◆ **What is needed**: First find the line with "Open the table" in the entries below, then set down exactly every line through the line with "Task: Click current", that line included.

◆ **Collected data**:
----
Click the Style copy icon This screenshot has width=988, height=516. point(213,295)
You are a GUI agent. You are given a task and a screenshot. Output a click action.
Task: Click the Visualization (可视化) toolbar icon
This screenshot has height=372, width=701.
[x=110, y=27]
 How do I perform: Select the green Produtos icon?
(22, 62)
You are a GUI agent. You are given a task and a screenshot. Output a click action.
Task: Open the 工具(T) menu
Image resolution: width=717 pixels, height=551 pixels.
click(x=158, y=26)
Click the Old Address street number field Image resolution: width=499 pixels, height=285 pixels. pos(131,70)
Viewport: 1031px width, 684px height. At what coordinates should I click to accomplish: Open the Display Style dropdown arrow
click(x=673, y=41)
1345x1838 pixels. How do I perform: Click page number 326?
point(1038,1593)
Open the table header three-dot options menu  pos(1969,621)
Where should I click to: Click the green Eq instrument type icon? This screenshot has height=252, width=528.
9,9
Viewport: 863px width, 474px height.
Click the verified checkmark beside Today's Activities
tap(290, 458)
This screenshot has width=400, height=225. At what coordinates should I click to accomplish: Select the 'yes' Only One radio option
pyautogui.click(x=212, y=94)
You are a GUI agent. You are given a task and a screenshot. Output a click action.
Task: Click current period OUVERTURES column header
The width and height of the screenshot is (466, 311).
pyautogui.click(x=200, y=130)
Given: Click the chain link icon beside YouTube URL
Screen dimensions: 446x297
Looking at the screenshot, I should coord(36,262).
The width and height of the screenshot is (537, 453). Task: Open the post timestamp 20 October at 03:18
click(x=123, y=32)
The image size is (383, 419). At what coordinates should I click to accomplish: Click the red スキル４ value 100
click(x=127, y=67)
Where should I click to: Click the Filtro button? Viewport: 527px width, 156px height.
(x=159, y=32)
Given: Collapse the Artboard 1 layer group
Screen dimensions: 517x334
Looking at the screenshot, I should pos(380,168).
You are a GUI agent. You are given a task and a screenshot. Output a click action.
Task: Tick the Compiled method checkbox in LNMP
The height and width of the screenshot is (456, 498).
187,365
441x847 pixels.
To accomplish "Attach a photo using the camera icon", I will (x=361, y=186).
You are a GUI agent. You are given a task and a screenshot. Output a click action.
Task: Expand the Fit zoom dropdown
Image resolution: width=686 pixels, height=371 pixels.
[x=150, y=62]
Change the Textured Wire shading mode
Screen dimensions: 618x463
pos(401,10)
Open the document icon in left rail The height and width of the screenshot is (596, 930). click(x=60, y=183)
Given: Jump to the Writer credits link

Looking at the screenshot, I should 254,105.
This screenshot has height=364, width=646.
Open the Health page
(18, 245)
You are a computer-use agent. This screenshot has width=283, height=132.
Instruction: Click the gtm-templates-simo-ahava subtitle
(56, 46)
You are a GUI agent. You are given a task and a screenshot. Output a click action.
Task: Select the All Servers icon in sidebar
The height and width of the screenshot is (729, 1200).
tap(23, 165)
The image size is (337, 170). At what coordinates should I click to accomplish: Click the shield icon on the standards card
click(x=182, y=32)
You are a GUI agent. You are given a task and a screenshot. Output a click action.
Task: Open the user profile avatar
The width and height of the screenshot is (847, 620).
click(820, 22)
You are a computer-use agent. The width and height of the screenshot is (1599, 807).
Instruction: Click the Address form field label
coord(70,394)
----
◆ **The answer**:
Open the table header three-dot options menu  pos(1969,621)
Where should I click to: Click the green Eq instrument type icon? This screenshot has height=252, width=528.
9,9
Viewport: 863px width, 474px height.
Click the verified checkmark beside Today's Activities
tap(290, 458)
This screenshot has width=400, height=225. At what coordinates should I click to accomplish: Select the 'yes' Only One radio option
pyautogui.click(x=212, y=94)
You are a GUI agent. You are given a task and a screenshot. Output a click action.
Task: Click current period OUVERTURES column header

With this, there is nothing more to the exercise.